Transcription of the video above
If you go to school to become an audio engineer, one of the things they’re going to talk to you about is phase versus polarity. When we discuss phase, we’re concerned with audio as the pressure goes positive and then negative. But to understand how phase is distinct from polarity, let’s look at how phase exists on a cylinder.
A waveform is cyclical in nature, and on a cylinder we can see it. With polarity, we’re concerned with the orientation of the waveform. But with phase, we’re talking about its position. Specifically, a position on a circle, which has 360 degrees. At 180 degrees around this circle, we’ll arrive at a fixed point in the waveform, which is also a specific amount of time.
But if you’re here, you’re not recording waveforms, you’re recording music. So I want you to take a look at this. This low frequency waveform plus this high one equals this combination of both where one signal ‘rides’ on top of the other. Most sounds aren’t simple ones, they’re complex ones. So where the 360 degree phase of something like this is that, the phase of this is mapping to the distance of a single waveform.

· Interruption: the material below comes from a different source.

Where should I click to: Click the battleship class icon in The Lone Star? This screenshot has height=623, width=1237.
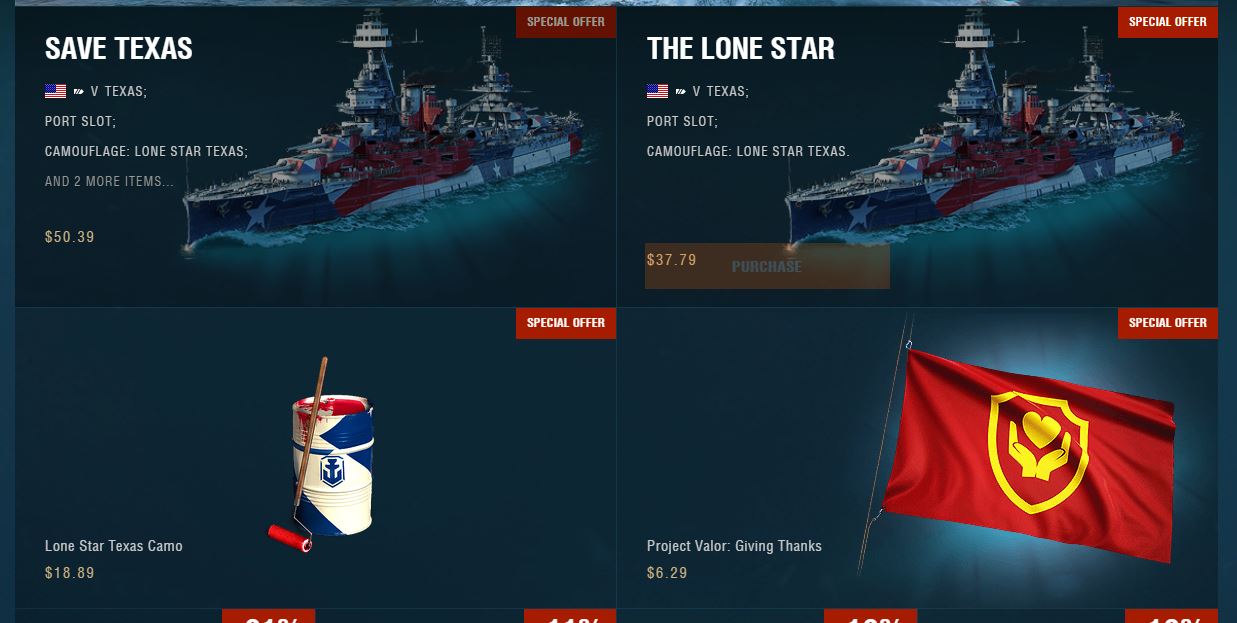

Here you have a 180 degree phase that has a specific distance, and it also resolves above and below the center line. The distance, or the time delay, really depends on which frequency you’re measuring. So 180 degrees of this frequency is here, whereas 180 degrees of this one is there. Put them together, and the time delay for 180 degrees of this one really depends on which waveform you’re measuring. Which is totally distinct from its polarity.